When we really see each other, we want to help each other."
—Amanda Palmer

Imagine standing on a box in the middle of a busy city, dressed as a white-faced bride, and silently using your eyes to ask people for money. Or touring Europe in a punk cabaret band and finding a place to sleep each night by reaching out to strangers on Twitter. For Amanda Palmer, actions like these have gone beyond satisfying her basic needs for food and shelter - they've taught her how to turn strangers into friends, build communities, and discover her own giving impulses. And because she had learned how to ask, she was able to go to the world to ask for the money to make a new album and tour with it, and to raise over a million dollars in a month.

In The Art of Asking, Palmer expands upon her popular TED talk to reveal how ordinary people, those of us without thousands of Twitter followers and adoring fans, can use these same principles in our own lives.

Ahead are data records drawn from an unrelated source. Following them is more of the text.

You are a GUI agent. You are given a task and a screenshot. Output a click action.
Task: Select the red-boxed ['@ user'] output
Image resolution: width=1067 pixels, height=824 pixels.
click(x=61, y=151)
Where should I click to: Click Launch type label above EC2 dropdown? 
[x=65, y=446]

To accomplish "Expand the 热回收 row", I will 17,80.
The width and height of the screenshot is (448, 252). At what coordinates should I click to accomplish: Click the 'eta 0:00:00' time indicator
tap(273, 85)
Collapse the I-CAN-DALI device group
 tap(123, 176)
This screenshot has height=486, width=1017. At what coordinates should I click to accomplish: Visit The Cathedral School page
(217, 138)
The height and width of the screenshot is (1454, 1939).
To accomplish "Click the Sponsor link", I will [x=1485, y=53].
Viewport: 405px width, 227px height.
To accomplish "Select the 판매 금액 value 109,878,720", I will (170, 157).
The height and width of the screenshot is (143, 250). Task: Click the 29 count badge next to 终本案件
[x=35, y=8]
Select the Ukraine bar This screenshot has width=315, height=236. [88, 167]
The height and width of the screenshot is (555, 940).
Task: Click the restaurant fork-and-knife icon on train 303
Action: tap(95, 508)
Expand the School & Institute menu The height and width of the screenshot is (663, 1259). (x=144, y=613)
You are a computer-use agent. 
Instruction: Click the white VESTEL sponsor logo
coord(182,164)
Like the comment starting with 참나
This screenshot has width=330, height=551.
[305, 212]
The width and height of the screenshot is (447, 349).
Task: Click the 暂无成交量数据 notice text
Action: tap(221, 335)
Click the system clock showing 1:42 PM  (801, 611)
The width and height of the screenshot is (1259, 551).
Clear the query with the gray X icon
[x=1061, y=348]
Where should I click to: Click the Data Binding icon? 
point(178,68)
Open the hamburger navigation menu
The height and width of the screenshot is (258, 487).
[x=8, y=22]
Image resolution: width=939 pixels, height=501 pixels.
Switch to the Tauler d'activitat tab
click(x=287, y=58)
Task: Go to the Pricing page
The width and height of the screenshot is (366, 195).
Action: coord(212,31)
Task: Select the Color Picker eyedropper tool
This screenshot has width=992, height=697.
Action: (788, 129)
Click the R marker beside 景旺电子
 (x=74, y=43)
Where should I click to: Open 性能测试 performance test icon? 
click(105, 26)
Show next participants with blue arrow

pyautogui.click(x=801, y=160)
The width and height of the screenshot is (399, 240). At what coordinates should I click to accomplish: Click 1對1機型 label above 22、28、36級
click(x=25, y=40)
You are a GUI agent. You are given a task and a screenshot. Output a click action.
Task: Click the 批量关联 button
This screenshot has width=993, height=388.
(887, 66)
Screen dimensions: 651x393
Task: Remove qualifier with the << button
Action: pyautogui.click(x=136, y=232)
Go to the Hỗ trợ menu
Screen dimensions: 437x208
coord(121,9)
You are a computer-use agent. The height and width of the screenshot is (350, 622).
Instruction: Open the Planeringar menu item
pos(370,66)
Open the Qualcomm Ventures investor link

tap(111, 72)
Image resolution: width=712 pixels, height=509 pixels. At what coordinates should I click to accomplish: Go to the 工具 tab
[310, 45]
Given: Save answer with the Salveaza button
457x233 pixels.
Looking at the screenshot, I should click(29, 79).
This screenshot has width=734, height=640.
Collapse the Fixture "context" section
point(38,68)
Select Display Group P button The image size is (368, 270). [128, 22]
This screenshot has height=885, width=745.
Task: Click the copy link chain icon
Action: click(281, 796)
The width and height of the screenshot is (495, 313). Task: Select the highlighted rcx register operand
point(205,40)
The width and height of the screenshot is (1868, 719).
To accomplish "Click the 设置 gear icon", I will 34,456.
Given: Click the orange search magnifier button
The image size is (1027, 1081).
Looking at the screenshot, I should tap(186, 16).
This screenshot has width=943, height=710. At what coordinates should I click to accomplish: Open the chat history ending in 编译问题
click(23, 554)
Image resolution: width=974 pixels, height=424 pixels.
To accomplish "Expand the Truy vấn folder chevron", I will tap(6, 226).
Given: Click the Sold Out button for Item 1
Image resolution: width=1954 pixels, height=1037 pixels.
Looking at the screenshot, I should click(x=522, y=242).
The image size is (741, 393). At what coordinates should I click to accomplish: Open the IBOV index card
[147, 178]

PLEASE NOTE: When you purchase this title, the accompanying reference material will be available in your My Library section along with the audio.

©2014 Amanda Palmer (P)2014 Hachette Audio

What the critics say

"Amanda Palmer's resonant yet intimate reading is captivating - but in a way that keeps listeners wondering whether it's her wisdom about emotional connections or her outspoken self-promotion that makes this audio so powerful. She turned the skills she developed as a street busker and nightclub stripper into crowdfunding her indie rock career and sharing her ideals about human exchanges in a TED talk that garnered six million views. Bringing authenticity to her audiobook performance, she sells herself as a new millennium woman who knows something about inviting people to understand her and enter into productive exchanges with her. Her dramatic and seductive vocal style makes her message unforgettable: Asking for what you want and need will make you a more genuine participant in the human experience." ( AudioFile)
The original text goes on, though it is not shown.